The pair are the chief reasons the show usually grosses $1 million a week. Among the hits of the last Broadway season were the drama “Fences,” with Denzel Washington, and the musical “A Little Night Music,” with Catherine Zeta-Jones, both Oscar winners. “Fences” was revived for Mr. Washington and closed when he left. When Ms. Zeta-Jones departed “Night Music” in June, the weekly box office grosses promptly fell by 40 percent, and have only crept up since, thanks to the rave reviews for Ms. Zeta-Jones’s replacement, Bernadette Peters.
The concern about replacing a star, or two, is what could be called the “Producers” syndrome, after the fate of the 2001 musical “The Producers”: the show was a mammoth hit starring Nathan Lane and Matthew Broderick; when they left after a year, advance ticket sales declined sharply .
The producers of one current hit musical, “The Addams Family,” deliberately played down the star actors in their advertising and logos. The producers emphasized the cartoon characters made famous in the pages of The New Yorker magazine - hoping to make it easier for actors to slide into the lead roles now held by the show’s popular stars, Mr. Lane and Bebe Neuwirth, who are expected to leave the production in March. Even so, the producers are furiously seeking stars to replace its star lead s .
It is clear that Mr. Lane and Ms. Neuwirth have become essential to ticket sales. When Mr. Lane took a week’s vacation from the show in July, the weekly grosses slid to $764,231 from $1.1 million. Ms. Zeta-Jones’s vacation from “Night Music” in February caused a similarly intense box office chill. Some producers firmly believe that when they refill a role, they have to “cast up” ? finding a new actor who is an even bigger name than the original.
This can be a problem when the original is already a star. The producers of “Night Music” opted for a big name in theater circles, Ms. Peters, rather than try to find an even bigger screen star than Ms. Zeta- Jones. (“Night Music” has earned back its original costs.) The producers of the play “Race,” meanwhile, went from the American television star James Spader to a British replacement, the actor and comedian Eddie Izzard, in June. The grosses ended up dropping roughly 30 percent before the play closed, as planned, in August.
“The challenge is if you started with a star, you’re stuck, because you’re always going to need a star,” said Jeffrey Seller, a lead producer of the current “West Side Story” revival and “In the Heights.” Tom Viertel, a lead producer of “The Producers,” recalled that he and his partners convened a focus group to discuss “re-imaging” the musical as Mr. Lane and Mr. Broderick were preparing to leave.
The advertising had been built around the pair’s rubbery faces , and they had to come up with images that would newly excite theatergoers. “There were ads that included chorus girls, that highlighted our Tony Awards, that had Cady Huffman lying on her side,” Mr. Viertel recalled. “We never really fixed on one image, in the end.
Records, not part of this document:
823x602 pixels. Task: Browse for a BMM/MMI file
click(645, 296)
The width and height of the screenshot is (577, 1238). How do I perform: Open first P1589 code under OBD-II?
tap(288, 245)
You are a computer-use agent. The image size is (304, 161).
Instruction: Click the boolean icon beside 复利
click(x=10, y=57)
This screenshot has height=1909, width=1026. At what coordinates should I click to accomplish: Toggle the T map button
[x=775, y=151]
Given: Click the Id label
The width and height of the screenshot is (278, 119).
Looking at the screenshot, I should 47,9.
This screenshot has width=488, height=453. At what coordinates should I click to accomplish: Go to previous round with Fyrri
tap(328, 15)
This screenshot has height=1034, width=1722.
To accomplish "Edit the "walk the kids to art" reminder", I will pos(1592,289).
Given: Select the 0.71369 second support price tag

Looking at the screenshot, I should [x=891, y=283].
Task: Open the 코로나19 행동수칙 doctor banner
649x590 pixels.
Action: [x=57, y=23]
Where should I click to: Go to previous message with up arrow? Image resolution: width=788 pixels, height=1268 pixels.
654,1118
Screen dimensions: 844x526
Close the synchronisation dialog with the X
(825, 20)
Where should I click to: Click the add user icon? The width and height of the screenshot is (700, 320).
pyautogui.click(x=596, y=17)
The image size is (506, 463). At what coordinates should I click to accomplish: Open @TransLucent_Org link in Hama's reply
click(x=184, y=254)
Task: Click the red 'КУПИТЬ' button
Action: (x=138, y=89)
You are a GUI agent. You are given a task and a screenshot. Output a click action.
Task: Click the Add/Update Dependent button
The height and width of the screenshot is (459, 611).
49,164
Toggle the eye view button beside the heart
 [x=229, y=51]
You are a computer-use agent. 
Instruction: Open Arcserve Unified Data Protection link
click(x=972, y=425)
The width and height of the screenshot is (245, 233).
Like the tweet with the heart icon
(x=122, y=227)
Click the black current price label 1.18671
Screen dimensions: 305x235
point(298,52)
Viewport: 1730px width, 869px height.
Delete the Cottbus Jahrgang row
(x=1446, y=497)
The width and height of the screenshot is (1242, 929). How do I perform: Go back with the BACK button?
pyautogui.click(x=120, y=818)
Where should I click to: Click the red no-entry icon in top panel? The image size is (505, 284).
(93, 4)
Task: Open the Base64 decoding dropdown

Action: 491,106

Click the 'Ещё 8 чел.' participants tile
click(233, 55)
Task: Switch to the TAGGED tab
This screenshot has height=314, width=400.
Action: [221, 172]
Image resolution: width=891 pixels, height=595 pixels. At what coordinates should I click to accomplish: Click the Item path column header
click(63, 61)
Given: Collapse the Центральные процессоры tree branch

We kept changing it up over the six-year run.” Beth Williams, a lead “Promises, Promises” producer, said her team had “ didn’t think there was a way to replace Sean and Kristin” and ensure extending the show’s financial track record as well.
The musical has grossed more than $27 million since opening in April. Casting new leads for the show could cost at least $100,000 in rehearsal time, advertising and other expenses. The production received mixed reviews from critics, and won only one Tony Award in June, for Katie Finneran, a supporting actress. Discussions about new casting never reached the point of talking to actors or their agents about joining “Promises.”
Ms. Williams declined to provide the names of anyone she was mulling over as replacements. “My dream casting,” she said, “would be for Sean and Kristin to extend for another year.”